== Exercise ==
Pictures are to be left out; every line from the one that holds "The width and" to the end of the data is to be retyped exactly.

== Entries shown ==
================================

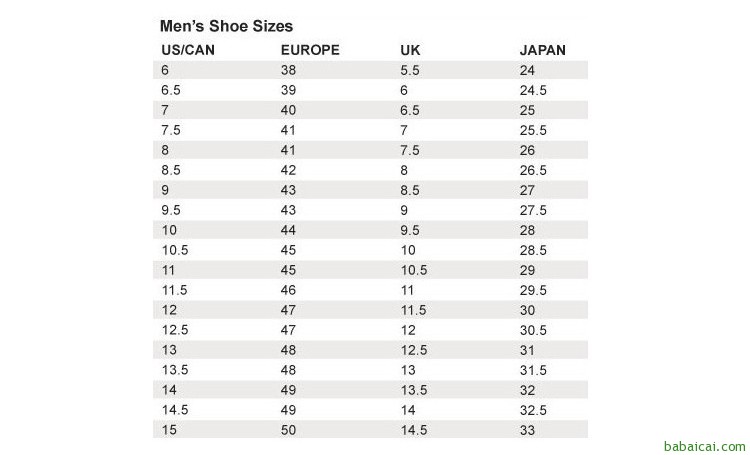Viewport: 750px width, 455px height.
Task: Select size 14.5 in the UK column
Action: click(x=413, y=429)
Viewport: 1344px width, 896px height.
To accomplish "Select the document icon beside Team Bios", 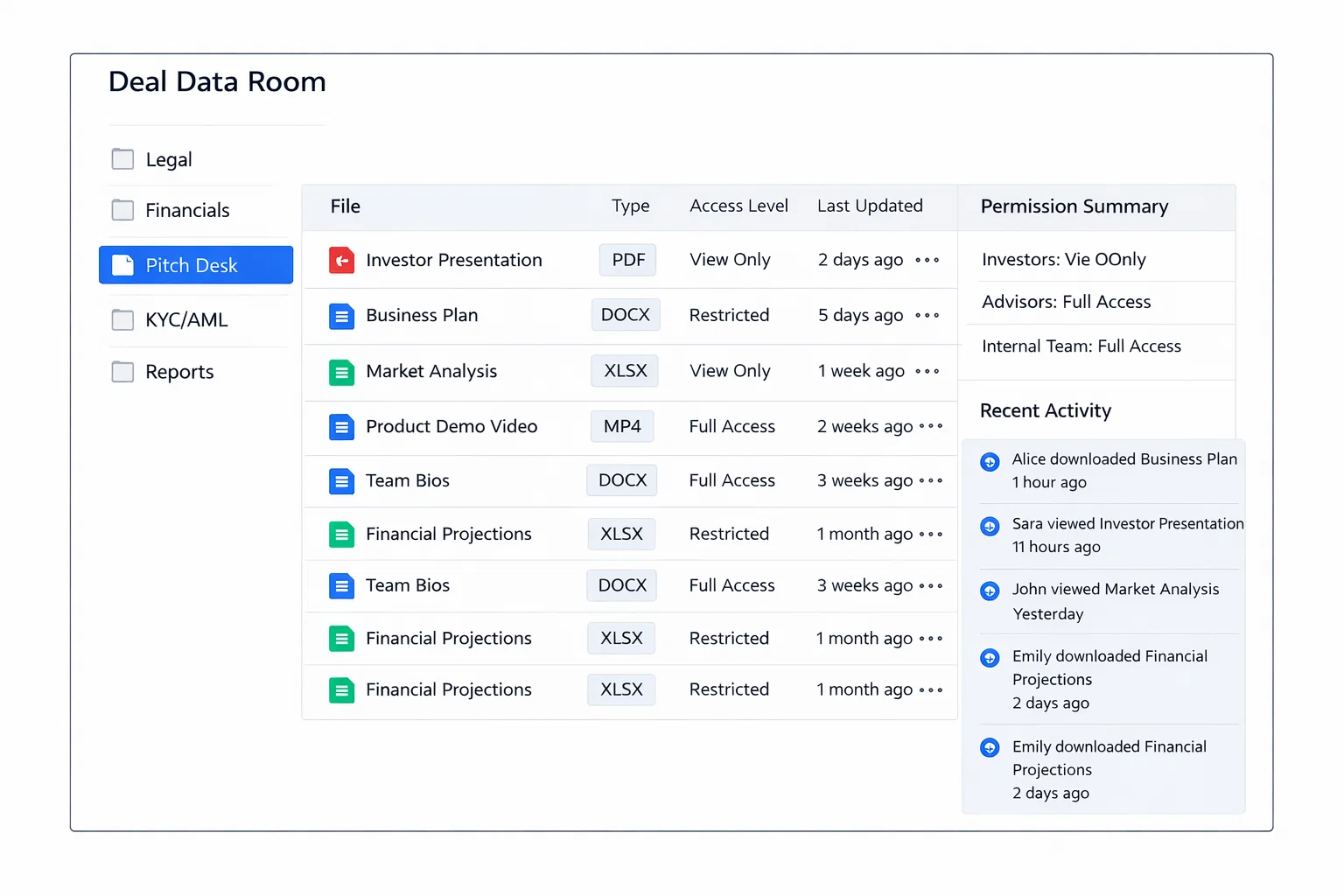I will 341,480.
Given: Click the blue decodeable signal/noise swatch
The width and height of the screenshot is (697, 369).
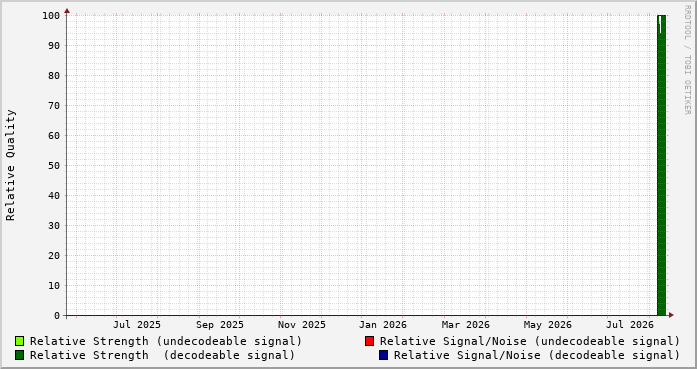Looking at the screenshot, I should [x=384, y=355].
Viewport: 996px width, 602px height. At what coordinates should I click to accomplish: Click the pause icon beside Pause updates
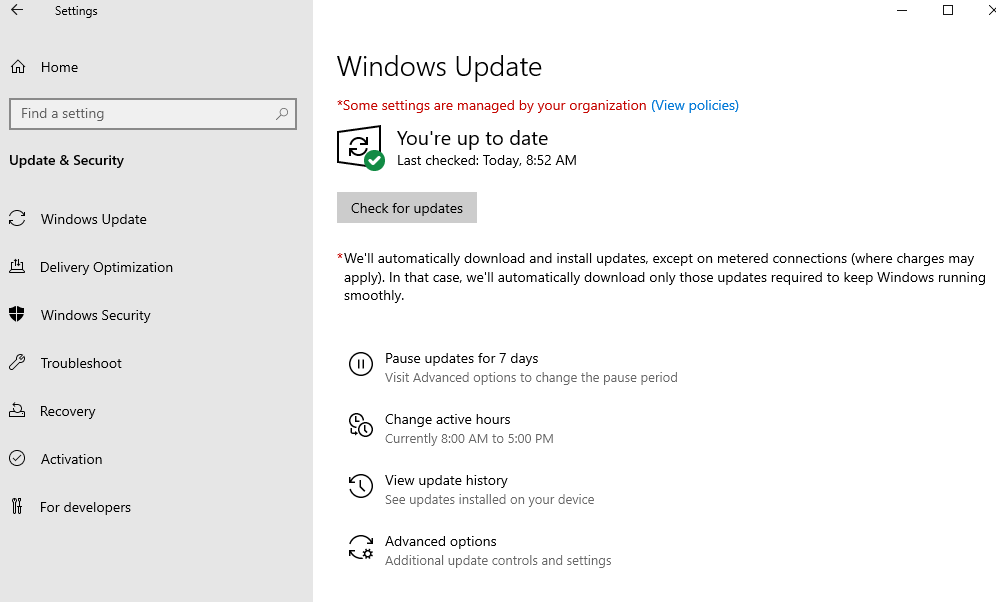[361, 365]
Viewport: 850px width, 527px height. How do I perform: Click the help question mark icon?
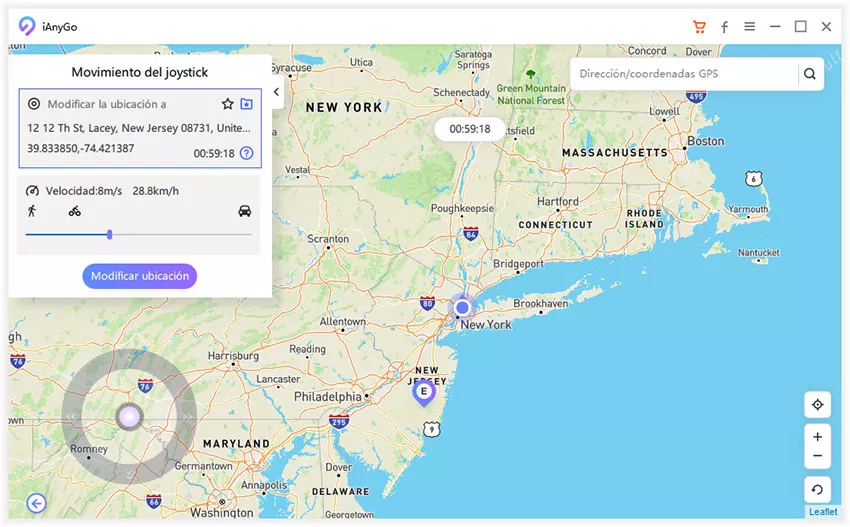tap(246, 153)

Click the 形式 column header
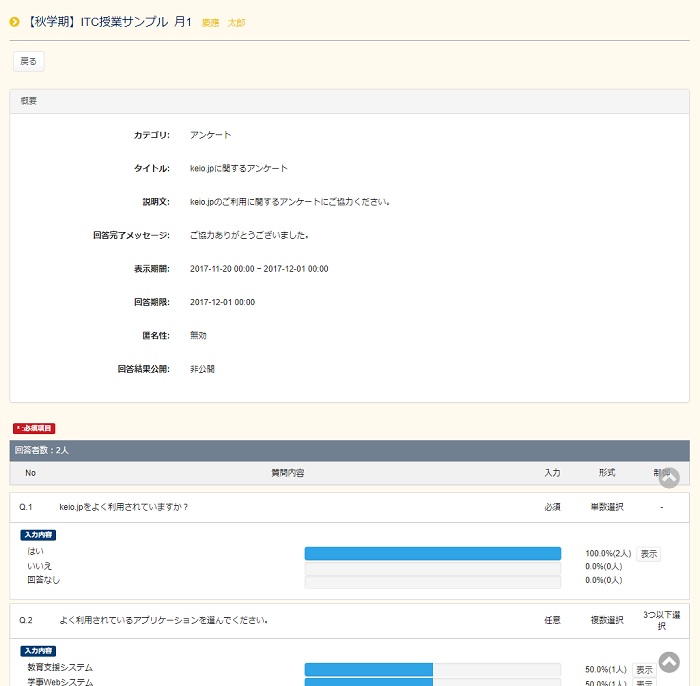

================================

== Solution ==
The width and height of the screenshot is (697, 369).
Looking at the screenshot, I should [x=384, y=355].
Viewport: 996px width, 602px height. At what coordinates should I click to accomplish: Click the pause icon beside Pause updates
[361, 365]
Viewport: 850px width, 527px height. How do I perform: Click the help question mark icon?
tap(246, 153)

Click the 形式 column header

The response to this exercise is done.